*Directions for this task*. From the line that contains "This screenshot has height=483, width=918." to the last line of the data, every line is to be transcribed exactly; no other line is to be included.

*Information given*.
_ _ _
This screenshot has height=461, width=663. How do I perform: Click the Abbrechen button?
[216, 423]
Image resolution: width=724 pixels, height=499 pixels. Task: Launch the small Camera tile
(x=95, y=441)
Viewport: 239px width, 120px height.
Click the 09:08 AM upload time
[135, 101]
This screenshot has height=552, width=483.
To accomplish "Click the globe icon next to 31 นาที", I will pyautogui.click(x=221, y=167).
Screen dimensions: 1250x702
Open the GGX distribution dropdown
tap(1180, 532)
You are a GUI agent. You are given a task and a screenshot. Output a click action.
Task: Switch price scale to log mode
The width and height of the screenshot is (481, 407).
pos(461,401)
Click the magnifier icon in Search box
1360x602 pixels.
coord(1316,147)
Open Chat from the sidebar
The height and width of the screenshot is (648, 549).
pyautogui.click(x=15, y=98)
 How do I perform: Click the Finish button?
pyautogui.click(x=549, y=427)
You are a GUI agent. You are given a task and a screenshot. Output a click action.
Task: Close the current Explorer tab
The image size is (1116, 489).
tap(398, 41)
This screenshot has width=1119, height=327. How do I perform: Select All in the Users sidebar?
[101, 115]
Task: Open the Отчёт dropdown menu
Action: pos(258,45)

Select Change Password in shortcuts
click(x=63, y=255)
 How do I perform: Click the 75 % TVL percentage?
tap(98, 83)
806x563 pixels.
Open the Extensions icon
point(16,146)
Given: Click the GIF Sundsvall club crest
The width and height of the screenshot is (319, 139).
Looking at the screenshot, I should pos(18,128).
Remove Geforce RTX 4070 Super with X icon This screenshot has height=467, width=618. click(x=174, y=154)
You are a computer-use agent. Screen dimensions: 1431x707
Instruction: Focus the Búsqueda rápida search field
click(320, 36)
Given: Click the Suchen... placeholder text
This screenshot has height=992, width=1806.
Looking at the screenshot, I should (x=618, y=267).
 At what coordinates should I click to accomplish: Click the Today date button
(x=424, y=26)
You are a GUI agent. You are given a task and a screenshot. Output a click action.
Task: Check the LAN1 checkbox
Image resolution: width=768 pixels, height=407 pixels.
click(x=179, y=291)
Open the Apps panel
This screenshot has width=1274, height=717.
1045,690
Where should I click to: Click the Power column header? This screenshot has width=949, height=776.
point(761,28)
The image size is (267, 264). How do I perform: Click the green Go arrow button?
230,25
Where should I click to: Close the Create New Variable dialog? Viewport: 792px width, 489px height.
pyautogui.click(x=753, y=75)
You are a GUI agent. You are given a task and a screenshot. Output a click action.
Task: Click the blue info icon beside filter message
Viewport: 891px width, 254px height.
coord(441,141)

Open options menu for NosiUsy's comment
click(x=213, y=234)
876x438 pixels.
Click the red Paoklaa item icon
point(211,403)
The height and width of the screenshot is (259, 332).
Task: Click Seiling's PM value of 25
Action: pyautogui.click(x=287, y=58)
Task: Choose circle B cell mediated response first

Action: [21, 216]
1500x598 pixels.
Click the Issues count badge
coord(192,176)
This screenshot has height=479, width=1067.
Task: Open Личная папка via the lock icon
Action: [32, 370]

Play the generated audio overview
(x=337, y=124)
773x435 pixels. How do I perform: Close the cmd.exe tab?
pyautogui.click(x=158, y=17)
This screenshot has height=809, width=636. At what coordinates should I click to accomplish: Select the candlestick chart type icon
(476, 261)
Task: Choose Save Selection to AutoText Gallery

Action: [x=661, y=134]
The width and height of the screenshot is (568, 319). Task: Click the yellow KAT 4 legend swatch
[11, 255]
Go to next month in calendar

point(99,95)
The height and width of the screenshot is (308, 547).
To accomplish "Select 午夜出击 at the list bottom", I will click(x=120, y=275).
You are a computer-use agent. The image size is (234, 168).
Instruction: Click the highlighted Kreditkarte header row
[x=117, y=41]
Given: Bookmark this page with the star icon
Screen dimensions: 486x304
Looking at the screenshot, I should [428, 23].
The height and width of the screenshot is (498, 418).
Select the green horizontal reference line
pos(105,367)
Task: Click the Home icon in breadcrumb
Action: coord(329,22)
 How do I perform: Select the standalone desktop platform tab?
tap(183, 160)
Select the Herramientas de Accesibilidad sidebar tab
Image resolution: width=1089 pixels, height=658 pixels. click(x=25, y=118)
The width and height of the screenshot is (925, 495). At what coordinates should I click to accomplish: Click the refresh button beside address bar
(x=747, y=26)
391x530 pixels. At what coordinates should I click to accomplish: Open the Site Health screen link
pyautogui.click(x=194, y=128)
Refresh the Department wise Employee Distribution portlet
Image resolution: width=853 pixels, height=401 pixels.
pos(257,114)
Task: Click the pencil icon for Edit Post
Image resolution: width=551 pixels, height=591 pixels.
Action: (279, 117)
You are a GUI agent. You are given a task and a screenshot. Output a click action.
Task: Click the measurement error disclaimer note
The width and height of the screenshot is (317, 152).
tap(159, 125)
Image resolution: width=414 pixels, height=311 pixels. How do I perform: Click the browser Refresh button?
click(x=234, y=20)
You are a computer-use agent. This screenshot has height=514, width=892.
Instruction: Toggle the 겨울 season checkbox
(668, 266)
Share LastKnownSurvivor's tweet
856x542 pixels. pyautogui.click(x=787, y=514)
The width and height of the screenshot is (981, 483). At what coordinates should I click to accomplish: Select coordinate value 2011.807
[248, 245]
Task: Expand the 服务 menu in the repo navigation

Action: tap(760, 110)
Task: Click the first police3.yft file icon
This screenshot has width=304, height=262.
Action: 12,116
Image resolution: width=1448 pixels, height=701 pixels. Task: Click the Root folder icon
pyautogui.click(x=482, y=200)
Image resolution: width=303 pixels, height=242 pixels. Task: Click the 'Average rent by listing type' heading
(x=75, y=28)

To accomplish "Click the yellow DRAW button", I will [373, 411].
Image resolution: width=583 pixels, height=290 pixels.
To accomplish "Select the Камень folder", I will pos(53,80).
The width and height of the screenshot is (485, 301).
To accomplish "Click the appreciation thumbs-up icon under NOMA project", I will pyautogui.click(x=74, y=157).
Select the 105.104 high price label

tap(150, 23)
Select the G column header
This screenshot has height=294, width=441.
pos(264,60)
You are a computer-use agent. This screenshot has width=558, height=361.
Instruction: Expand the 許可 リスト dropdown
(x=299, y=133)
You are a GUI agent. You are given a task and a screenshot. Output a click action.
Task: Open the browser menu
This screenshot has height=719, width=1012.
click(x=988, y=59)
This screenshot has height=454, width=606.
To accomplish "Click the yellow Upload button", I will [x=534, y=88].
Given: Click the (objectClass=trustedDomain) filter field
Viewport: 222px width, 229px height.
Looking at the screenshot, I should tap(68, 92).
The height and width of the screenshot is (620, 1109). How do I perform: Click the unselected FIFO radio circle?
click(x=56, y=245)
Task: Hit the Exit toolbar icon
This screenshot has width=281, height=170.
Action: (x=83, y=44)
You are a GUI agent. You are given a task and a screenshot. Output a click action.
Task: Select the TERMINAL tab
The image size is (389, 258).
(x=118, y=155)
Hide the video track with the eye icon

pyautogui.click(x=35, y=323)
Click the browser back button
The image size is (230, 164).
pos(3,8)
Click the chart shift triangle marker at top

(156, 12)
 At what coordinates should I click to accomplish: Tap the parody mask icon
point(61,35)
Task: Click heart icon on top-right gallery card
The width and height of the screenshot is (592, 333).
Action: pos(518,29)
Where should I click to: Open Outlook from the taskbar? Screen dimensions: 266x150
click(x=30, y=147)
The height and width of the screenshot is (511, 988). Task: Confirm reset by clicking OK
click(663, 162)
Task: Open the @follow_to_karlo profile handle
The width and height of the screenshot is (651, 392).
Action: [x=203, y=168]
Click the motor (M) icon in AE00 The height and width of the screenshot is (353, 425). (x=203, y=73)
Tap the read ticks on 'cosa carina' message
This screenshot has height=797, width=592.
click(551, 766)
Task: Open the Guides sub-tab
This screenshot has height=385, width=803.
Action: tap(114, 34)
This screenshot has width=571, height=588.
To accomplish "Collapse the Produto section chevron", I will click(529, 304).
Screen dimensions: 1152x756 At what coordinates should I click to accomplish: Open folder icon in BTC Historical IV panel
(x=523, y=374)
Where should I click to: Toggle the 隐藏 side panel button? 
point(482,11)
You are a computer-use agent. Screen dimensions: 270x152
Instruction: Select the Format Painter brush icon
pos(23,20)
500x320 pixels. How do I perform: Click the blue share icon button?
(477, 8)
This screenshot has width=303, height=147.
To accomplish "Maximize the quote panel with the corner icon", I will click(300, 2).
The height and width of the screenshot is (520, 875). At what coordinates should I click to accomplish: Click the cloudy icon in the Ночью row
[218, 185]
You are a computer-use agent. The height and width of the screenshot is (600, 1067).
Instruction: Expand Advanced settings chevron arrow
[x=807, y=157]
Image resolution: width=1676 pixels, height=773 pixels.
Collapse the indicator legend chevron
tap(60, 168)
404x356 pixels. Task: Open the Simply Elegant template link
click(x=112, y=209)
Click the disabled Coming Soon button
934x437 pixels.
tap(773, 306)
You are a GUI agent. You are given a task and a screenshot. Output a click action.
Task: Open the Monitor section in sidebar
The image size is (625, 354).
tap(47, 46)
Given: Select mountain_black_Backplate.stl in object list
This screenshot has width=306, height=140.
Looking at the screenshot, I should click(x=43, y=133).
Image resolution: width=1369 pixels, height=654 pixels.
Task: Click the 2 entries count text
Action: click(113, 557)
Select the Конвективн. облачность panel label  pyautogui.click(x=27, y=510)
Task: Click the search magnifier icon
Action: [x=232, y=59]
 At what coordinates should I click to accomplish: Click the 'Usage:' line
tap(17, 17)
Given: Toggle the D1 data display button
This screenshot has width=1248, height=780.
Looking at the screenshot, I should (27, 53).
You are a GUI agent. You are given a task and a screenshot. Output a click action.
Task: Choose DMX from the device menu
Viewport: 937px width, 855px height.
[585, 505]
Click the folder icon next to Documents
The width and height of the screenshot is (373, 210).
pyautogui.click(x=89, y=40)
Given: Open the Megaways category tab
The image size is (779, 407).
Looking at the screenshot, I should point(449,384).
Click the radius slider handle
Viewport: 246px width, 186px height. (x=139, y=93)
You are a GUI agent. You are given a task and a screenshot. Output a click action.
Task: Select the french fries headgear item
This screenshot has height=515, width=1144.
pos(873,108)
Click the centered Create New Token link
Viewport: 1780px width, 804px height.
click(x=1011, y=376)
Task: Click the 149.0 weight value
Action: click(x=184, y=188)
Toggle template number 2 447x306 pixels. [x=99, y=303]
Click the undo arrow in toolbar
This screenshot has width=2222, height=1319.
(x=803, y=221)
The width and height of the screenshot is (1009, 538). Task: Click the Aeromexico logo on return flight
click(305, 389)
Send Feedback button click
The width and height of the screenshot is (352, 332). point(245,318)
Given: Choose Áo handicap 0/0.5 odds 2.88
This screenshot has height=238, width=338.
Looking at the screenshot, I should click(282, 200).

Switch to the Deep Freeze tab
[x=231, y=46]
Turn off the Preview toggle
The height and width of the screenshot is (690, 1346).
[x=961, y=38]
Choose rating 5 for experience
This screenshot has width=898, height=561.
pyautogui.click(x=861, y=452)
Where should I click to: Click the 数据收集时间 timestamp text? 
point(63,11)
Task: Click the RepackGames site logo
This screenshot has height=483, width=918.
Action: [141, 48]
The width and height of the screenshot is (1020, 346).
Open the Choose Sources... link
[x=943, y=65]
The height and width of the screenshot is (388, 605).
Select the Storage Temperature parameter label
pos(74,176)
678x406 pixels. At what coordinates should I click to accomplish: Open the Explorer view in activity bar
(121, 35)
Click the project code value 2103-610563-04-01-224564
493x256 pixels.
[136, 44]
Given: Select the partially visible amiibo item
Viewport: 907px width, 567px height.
_ _ _
*Reply*.
This screenshot has height=483, width=918.
Action: [141, 48]
The width and height of the screenshot is (1020, 346).
Open the Choose Sources... link
[x=943, y=65]
The height and width of the screenshot is (388, 605).
Select the Storage Temperature parameter label
pos(74,176)
678x406 pixels. At what coordinates should I click to accomplish: Open the Explorer view in activity bar
(121, 35)
Click the project code value 2103-610563-04-01-224564
493x256 pixels.
[136, 44]
Given: Select the partially visible amiibo item
Viewport: 907px width, 567px height.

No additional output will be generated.